Aeronautics Gets New Flight Simulators
Date: December 20, 2006
The Aeronautics Department recently welcomed the arrival of two new flight simulators. Andrews University is the first institution to receive this particular brand of simulator, which comes from a factory in central France who is hoping to begin manufacturing and distributing in the United States.
The simulators will be helpful to aviation students, particularly during inclement weather, when it is not possible to teach advanced flight. "Simulators will give us the ability to teach in an advanced cockpit in all conditions," said Allan Payne, department chair.
With the new equipment, flight instructors can teach many techniques, including takeoffs, landings, private maneuvers, instrumental flying, and commercial maneuvers. Though students are required to spend four-fifths of commercial flying in an actual airplane, they can amass up to 50 hours in a simulator. This reduces the expenses for flying, especially since it cuts down on fuel consumption and insurance costs. The computer can create emergency situations, like smoke in the cockpit, to help students assess and fly in hazardous situations.

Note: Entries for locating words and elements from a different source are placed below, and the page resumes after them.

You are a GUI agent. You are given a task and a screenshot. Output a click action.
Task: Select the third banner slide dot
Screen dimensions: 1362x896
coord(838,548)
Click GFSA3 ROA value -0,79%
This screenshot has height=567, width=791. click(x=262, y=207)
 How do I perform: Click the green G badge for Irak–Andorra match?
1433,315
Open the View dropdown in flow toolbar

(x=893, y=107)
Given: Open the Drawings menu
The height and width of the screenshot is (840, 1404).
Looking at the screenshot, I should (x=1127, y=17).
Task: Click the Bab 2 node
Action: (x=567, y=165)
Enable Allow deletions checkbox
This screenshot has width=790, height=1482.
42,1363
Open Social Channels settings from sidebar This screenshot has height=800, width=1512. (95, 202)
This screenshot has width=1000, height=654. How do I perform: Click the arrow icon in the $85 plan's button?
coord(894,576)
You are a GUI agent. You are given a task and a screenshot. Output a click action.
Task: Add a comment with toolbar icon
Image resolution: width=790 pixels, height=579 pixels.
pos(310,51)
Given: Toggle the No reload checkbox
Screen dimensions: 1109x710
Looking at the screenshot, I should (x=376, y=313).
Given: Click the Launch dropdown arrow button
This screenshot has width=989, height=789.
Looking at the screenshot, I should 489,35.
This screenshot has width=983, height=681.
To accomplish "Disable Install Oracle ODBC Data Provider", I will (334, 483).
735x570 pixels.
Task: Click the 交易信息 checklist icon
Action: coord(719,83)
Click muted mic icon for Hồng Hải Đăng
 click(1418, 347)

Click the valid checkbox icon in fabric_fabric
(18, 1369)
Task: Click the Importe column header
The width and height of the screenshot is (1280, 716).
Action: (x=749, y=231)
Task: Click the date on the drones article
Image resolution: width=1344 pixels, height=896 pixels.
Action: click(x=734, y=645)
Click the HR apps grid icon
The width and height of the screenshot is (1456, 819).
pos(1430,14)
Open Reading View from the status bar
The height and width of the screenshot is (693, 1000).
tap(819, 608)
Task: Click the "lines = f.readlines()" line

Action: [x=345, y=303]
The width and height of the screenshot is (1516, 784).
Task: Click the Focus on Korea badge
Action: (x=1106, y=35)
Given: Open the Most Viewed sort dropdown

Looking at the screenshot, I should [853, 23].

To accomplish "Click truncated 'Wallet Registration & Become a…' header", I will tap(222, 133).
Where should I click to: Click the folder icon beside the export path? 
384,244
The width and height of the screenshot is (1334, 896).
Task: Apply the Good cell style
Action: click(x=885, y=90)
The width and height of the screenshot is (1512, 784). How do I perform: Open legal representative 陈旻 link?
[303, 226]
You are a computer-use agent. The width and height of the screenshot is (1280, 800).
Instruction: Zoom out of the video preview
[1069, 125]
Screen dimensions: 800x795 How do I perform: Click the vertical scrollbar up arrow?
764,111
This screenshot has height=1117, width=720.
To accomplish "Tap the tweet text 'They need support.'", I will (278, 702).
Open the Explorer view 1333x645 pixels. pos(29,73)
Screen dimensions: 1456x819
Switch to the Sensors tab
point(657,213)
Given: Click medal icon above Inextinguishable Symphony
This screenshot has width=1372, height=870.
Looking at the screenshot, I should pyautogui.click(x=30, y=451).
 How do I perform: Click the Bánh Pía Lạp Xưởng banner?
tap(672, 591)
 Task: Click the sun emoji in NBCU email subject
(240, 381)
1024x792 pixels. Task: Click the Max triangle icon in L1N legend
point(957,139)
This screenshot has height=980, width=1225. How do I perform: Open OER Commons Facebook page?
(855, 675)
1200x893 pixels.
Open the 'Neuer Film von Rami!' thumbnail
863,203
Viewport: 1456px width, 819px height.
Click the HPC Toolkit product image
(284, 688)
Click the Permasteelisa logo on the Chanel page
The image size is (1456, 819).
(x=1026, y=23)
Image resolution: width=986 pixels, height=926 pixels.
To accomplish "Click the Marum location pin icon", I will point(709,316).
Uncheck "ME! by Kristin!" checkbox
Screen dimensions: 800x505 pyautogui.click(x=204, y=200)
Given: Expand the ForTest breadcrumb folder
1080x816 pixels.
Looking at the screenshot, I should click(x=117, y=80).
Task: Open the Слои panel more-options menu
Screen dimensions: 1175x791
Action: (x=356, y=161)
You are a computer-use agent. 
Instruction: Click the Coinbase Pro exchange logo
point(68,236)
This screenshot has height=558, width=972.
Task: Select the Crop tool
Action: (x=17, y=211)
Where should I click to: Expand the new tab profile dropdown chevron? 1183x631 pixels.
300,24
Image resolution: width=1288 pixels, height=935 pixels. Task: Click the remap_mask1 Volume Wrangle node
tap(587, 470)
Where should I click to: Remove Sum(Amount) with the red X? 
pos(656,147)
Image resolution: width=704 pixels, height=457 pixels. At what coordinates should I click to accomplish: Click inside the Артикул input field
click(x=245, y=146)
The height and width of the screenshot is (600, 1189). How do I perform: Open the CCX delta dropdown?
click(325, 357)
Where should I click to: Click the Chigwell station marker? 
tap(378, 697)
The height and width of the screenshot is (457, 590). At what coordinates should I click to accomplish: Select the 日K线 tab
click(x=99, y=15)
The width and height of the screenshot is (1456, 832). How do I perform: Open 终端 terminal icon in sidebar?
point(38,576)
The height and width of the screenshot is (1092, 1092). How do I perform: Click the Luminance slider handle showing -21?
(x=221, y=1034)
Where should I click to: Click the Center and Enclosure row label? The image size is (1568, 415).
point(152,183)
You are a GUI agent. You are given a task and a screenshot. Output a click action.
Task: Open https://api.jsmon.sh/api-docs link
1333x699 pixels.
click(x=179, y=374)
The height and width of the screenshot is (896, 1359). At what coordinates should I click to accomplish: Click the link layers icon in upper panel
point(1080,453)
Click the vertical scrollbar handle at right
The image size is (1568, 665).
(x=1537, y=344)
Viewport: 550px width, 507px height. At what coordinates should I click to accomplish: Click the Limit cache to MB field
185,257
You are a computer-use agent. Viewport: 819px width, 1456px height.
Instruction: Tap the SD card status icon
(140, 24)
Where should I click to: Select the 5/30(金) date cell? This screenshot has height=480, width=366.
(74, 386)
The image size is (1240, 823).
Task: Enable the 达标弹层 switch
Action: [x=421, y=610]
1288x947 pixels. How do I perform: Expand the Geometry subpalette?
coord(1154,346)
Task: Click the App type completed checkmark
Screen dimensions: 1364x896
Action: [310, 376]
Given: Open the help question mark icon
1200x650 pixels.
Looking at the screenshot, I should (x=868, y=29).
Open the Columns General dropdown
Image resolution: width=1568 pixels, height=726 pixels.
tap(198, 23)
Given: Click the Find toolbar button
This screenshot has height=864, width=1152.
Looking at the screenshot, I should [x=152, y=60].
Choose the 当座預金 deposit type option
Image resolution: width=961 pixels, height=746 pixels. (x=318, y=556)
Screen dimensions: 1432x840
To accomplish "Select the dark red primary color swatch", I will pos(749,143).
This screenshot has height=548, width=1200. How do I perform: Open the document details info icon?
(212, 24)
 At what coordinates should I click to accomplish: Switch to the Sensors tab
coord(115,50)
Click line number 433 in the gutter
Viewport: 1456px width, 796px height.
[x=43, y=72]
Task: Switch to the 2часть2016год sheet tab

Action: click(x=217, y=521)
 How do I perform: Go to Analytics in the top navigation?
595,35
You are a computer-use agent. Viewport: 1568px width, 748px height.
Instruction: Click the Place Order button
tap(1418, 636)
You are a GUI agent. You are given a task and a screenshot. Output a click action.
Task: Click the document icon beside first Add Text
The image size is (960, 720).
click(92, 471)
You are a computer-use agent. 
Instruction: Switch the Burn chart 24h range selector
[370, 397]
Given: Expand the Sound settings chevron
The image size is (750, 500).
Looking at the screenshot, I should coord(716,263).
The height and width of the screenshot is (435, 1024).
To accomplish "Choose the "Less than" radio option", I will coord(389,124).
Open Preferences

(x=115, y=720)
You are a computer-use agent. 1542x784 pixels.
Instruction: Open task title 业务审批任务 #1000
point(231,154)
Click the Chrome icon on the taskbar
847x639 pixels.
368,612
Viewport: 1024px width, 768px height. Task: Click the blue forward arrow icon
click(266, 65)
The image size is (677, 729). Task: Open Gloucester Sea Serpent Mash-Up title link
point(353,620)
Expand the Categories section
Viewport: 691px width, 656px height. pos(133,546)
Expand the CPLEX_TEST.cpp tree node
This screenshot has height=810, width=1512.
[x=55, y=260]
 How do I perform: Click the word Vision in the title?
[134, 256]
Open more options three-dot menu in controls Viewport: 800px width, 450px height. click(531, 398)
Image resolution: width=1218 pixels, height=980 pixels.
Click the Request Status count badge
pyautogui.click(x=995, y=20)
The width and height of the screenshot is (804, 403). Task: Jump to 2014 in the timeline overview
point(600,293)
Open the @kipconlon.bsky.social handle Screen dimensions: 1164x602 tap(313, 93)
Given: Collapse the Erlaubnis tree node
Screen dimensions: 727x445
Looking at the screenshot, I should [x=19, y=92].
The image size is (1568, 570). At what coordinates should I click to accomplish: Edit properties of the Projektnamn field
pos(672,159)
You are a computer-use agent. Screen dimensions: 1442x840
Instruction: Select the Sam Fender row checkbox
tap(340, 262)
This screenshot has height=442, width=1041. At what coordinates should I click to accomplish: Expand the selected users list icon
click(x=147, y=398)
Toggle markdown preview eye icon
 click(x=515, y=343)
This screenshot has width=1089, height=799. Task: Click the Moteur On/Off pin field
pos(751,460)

The final step is to solidify the simulators' place in the department and community. Retired construction and steelworkers, as well as contractors, from the Berrien Springs community are collaborating with sponsorship from Fiskars Construction to help set up the building that will hold the simulators. With the new building in place, groups from the community, such as the Rotary Club or the Experimental Aircraft Association (EAA) can meet there. It can also serve as a base for rescue operation exercises. The new building will allow Aeronautics to serve the community, as well as provide an enhanced academic program for its students.